Binding agreement to tackle sexual harassment in the workplace
It was reported recently that McDonald’s has signed a binding agreement with the Equality and Human Rights Commission (EHRC) to protect staff from sexual harassment. The Bakers, Food and Allied Workers Union had previously raised concerns that more than 1,000 female workers had experienced sexual harassment at McDonald’s in the UK. So what is a binding agreement, and what does it mean for employers?
What is a binding agreement?
The EHRC is the regulatory body that is responsible for enforcing the Equality Act and it has a number of powers available to it. One of those powers is to enter into a binding agreement with employers where it has evidence that the employer has breached the Equality Act. This type of agreement is referred to as a ‘section 23’ agreement, because the power to enter into the agreement is set out in Section 23 of the Equality Act. The stated aim of the EHRC is to help employers to improve their approach to equality, and to support the employer to ‘do the right thing’.
Under the agreement, the employer must undertake not to commit an unlawful act, or take positive steps to address the issues which may have led to the unlawful act, such as discrimination, occurring. In exchange, the EHRC will not take enforcement action against it. The agreement can be varied or terminated at any time by agreement. If the EHRC believes that the employer has failed to comply with the agreement, or is not likely to comply, it may commence court proceedings to compel the employer to comply.
What does the binding agreement include?
The agreement will include an action plan to help address the issues, such as discriminatory behaviour, occurring. The employer then commits to delivering the plan over a set period of time. The agreement is published on the EHRC website.
For example, the agreement with McDonald’s includes commitments to:
- Communicate a zero tolerance approach to sexual harassment.
- Enhance policies and procedures to prevent sexual harassment and improve responses to complaints.
- Deliver anti-harassment training for employees.
- Introduce specific training and materials to help managers identify areas of risk within their restaurants and take steps to prevent sexual harassment.
- Monitor progress towards a safe, respectful and inclusive working environment.
Whilst it is voluntary for an employer to enter into an agreement, if they do not do so the EHRC may consider using other enforcement powers.
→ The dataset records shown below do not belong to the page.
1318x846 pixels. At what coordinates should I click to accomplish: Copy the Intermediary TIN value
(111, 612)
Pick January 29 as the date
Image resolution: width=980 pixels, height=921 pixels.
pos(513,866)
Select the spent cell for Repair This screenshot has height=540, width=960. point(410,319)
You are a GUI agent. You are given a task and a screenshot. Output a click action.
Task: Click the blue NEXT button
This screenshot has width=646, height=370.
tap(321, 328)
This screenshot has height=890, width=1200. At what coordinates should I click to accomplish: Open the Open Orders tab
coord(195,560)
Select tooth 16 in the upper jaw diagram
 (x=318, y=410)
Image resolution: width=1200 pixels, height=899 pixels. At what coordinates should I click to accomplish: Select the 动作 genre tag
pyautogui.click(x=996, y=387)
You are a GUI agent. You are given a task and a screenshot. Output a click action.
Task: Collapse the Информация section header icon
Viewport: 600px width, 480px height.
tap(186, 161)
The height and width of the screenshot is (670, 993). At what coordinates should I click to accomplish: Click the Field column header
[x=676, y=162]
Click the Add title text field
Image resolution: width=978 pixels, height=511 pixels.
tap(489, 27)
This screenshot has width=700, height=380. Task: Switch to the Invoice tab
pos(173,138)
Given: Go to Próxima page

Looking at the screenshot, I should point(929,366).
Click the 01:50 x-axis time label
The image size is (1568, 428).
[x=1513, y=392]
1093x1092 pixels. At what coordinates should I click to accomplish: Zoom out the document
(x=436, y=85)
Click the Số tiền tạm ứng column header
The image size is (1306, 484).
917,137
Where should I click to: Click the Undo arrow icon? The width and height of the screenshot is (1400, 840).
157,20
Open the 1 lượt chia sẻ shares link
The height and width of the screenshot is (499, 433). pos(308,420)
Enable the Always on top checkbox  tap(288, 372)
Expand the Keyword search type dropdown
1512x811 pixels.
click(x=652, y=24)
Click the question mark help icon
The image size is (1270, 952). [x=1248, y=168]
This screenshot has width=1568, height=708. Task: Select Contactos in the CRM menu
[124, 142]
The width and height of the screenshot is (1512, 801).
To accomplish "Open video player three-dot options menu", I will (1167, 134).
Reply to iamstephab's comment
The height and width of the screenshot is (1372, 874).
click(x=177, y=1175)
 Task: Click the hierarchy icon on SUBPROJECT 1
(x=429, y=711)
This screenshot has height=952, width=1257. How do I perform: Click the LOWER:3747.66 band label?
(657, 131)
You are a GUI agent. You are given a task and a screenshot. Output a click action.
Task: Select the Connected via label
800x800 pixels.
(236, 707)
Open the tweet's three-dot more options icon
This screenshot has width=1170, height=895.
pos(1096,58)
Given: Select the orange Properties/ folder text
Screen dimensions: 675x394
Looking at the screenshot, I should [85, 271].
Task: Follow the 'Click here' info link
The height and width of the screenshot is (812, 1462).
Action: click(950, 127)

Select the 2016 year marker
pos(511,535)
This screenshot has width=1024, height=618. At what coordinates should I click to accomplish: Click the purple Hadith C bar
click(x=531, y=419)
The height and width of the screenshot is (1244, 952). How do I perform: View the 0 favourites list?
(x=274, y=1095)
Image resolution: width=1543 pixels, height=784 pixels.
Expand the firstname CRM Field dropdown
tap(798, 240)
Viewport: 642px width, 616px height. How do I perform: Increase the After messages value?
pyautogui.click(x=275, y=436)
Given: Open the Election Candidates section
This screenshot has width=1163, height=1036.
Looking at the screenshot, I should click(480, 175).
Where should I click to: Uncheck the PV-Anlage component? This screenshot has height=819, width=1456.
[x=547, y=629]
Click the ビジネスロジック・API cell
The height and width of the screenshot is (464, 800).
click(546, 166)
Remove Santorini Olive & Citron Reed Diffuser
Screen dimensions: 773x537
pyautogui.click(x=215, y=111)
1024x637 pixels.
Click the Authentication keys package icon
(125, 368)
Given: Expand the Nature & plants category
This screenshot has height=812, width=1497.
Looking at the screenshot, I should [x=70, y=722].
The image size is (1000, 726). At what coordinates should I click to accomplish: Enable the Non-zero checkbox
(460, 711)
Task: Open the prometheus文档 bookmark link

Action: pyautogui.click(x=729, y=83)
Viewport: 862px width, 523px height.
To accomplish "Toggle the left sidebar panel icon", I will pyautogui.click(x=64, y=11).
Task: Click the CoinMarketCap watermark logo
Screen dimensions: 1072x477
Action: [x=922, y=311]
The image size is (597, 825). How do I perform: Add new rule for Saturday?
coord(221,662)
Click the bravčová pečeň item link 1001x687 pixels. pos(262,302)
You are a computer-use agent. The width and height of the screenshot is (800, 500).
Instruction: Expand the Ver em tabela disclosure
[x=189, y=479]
This can include a formal investigation which can result in a finding of unlawful behaviour.
An employer can be liable for acts of discrimination, including harassment, committed by employees towards their colleagues unless it has taken all reasonable steps to prevent that discrimination from taking place. The EHRC has published guidance for employers on protecting employees from harassment, including sexual harassment, at work.
The Government is currently backing a Private Members Bill that will create a new duty on employers to take all reasonable steps to prevent sexual harassment of their employees. This will be supported by the EHRC’s statutory code of practice on sexual harassment and harassment in the workplace, which has yet to be published. The Bill will also reintroduce liability for employers in the event of harassment of employees by third parties, such as customers or clients.